The Hellenistic epoch and the Kushan period were the time when ironmaking production in Central Asia reached a very high level. This becomes clear from both the evidence of Plutarch and, mainly, from plentiful findings of iron objects at the sites of the settled population and the nomads. Thus, actual archeological proof of the availability of a highly developed weapons industry in Central Asia confirms Plutarch’s evidence. Iron armor protecting the upper part of the body and the neck has been identified for as early as the 5th-4th centuries B.C.E. (Čerik Rebāṭ in the Aral Sea region), and a big set of iron plates for scale armor and dateable to the 2nd-1st centuries B.C.E. was discovered at Old Nesā. They were of excellent steel, probably of the same kind that formed the armor of the Parthian army in the battle at Carrhae. Plates and fragments for scale armor found at the Temple of the Oxus are more diverse. Iron cuirasses continued to be used along with scale armor. A large number of various arrow points have been found. During the excavations of the Temple of the Oxus alone, more than three thousand iron arrow points were discovered, together with many spears, darts/javelins, butts, daggers of assorted types, as well as other weapons, all made of iron (Litvinskiĭ, 2001). Many objects related to construction work and fittings were made of iron, such as nails of various length (2-3 to 30 cm), spikes, linings, yokes, and rings. Diverse artifacts and agricultural tools made of iron were also found at the Temple site.

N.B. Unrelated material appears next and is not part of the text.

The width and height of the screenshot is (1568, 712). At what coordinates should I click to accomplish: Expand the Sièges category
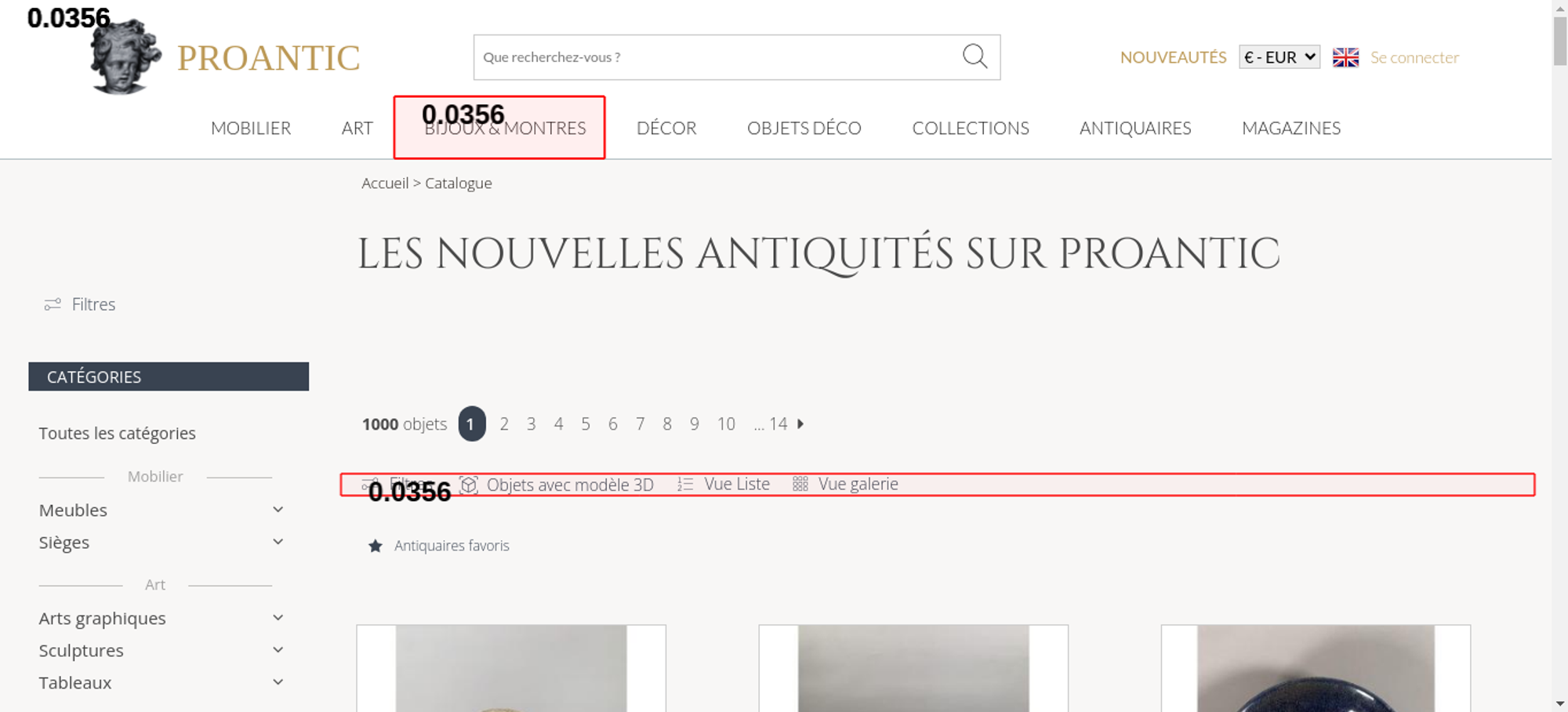(278, 542)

Literary sources provide substantial information about the mining of iron ore and the production of iron objects in the Middle Ages, as the rare and not very definite information in the Chinese sources of the 6th-8th centuries is then supplanted by the more complete data contained in Islamic sources. For the period from the late 7th century to the first half of the 8th century, these report about the high quality and abundance of weapons, specifically those made of iron, used by Central Asian military contingents. Muslim geographers of the 10th century report about iron deposits and iron mining. Abu Esḥāq Ebrāhim Eṣṭaḵri (pp. 313, 334) refers to the mining of iron in the mountains of Farḡāna. The anonymous Persian geographical work of the late 10th century, Ḥodud al-ʿālam, mentions the region of Sorušana/Osrušana, from whose “mountains comes iron” (p. 110; tr, p. 115). In Fargāna and Osrušana, and, as revealed by the archeological data, in Šāš-Ilak and the Seven Rivers region, not only was iron mined, but also a developed production of iron objects existed. High-quality iron objects and weapons were made in Marsmanda (or Arsmanda, in Osrušana), whose regular monthly fair attracted buyers from various regions and countries; and the smiths of Farḡāna excelled in their craft and made wonderful objects of iron (Ebn Ḥawqal, pp. 506-7; tr. Kramers and Wiet, II, pp. 484-85). According to Moqaddasi/Maqdisi (p. 325), military equipment, swords, and iron were imported from Farḡāna, scissors and needles from Šāš, stirrups and bridles from Samarqand, and padlocks and keys from Ḵᵛārazm.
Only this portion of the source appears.